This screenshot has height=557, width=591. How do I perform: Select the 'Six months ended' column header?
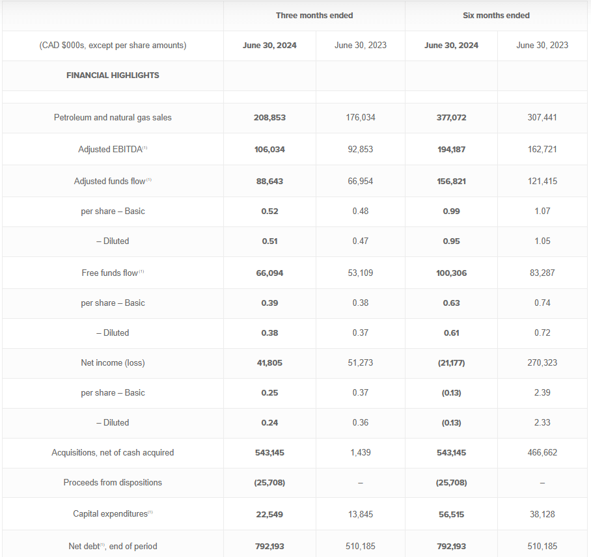[496, 15]
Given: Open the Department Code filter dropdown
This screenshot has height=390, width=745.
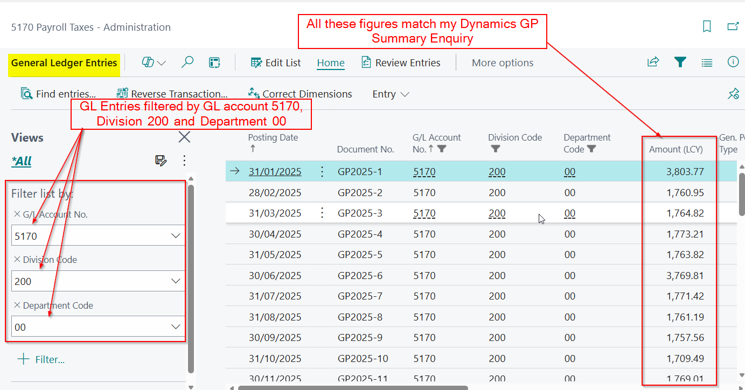Looking at the screenshot, I should pyautogui.click(x=175, y=327).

# # # # #

WHAT YOU WILL DO —
Please reproduce the records above exactly and leave any picture behind.

WRITTEN REPLY —
This screenshot has height=557, width=591. How do I perform: Select the 'Six months ended' column header?
[496, 15]
Given: Open the Department Code filter dropdown
This screenshot has height=390, width=745.
Looking at the screenshot, I should pyautogui.click(x=175, y=327).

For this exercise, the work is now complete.